The harvest begins in August and is a major celebration on the island, lasting some two to three weeks. The farmers start work in the early hours, cutting the grapes before the sun comes up and the heat damages the fruit. If you’re on the island in August, this is an experience that should not be missed. At some vineyards, like Gavalas (gavalaswines.gr), visitors who have expressed interest are invited to crush the grapes the old-fashioned way, underfoot, helping those wine producers to carry on this ancient custom.
Taste the magic
Whether your tasting session takes place inside centuries-old underground wine cellars that locals call canaves or at one of the ultramodern wineries dug out of the volcanic rock, you’ll soon discover that, from a single grape, one can produce wine in almost infinite variations as you try the best vintages of Assyrtiko.

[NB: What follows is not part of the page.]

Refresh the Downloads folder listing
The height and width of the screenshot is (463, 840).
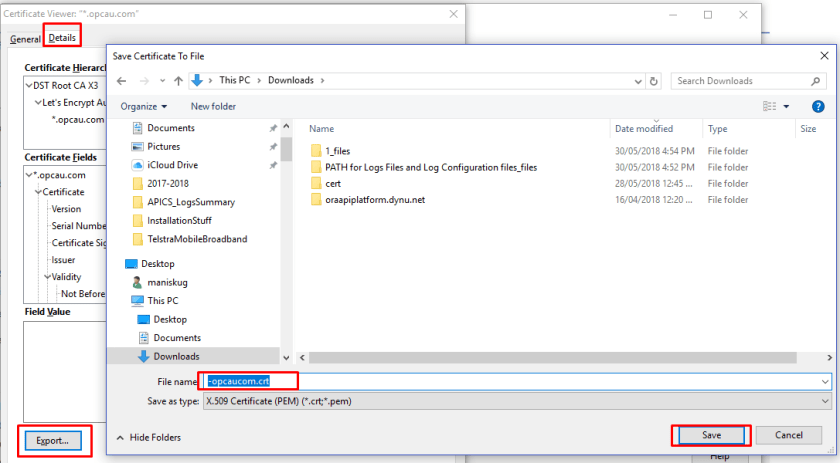tap(654, 80)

The minerality of the wines from this terroir maximizes the pleasure of enjoying it one of these grotto-like traditional canavas, where the humidity and temperature are always ideal. Some yposkafa (“dug-out”) wineries are decorated with modern works of art, others are architecturally state-of-the-art and others still are
exercises in simplicity, featuring many natural materials in their construction.
Carved into the rock, Venetsanos (venetsanoswinery.com), opened in 1949 as the island’s first industrial winery. After touring its underground passages, you’ll enjoy a tasting session on the veranda with a view of the caldera. I’d recommend trying the Nychteri, the Mandilaria and the Anagallis rosé.
Should you visit the Hatzidakis winery (hatzidakiswines.gr), you’ll be welcomed by members of the family; the canava at Volcanic Slopes Vineyards (vsvwinery.com) was totally restored some years ago and is now a modern gem. Canava Roussos presents old-fashioned (canavaroussos.gr) charm. At the multipurpose Art Space (artspace-santorini.com), tours are conducted by the owner, winemaker Antonis Argyros.
A visit to Sigalas (sigalas-wine.com), Anhydrous (anhydrouswinery.com) or Vassaltis (vassaltis.com) could be expanded to include some very nice food, perfectly paired with their wines.
Tastings right on the beach are offered by the brand-new winery Oeno Pi (oenop.com) and by Gaia (gaiawines.gr). The latter is an industrial-style winery that produces the rare Thalassitis Submerged, an Assyrtiko that has undergone reductive aging in the sea. This year, thanks to the team at the new winery and vineyard Mikra Thira (facebook.com/mikrathira), you’ll have the opportunity for the first time to taste wines on the island of Thirasia, with panoramic views of Santorini’s caldera and a different angle of sight on Nea Kameni, the active volcano in the sea. For a more contemporary vineyard experience, one which brings Napa Valley to mind, stop by the architecturally ultramodern winery Argyros (estateargyros.com). -Nikoleta Makryonitou
Assyrtiko in 3 acts
Just before the sun starts setting in the late afternoon, head up to Profitis Ilias and make sure to bring along a well-chilled bottle of Assyrtiko. The view from Santorini’s highest summit is absolutely spectacular. Sipping on the wine and looking over small plots of old, own-rooted vines trained into baskets, you’ll understand a bit more about the island’s enduring natural legacy; it’s as if these vines have been here forever.
Santorini’s food scene has something for everyone. You can sit at a taverna in Vlychada and enjoy fresh fish grilled on charcoal, accompanying it with a vibrant and energetic Assyrtiko, or treat yourself to a top-range Assyrtiko and the wonderfully sophisticated bonito with a tarama mousse and Santorini katsouni cucumber at the historic fine-dining restaurant Selene, served in the courtyard of an 18th-century Catholic monastery. It’s a gift to yourself you’ll never forget.
Don’t leave the island without a couple of bottles of Assyrtiko. Extra tip: Assyrtiko ages beautifully, acquiring a complex, nutty and mineral character. A bottle of aged Assyrtiko is the best gift you can give yourself or your loved ones as a souvenir from your Santorini visit.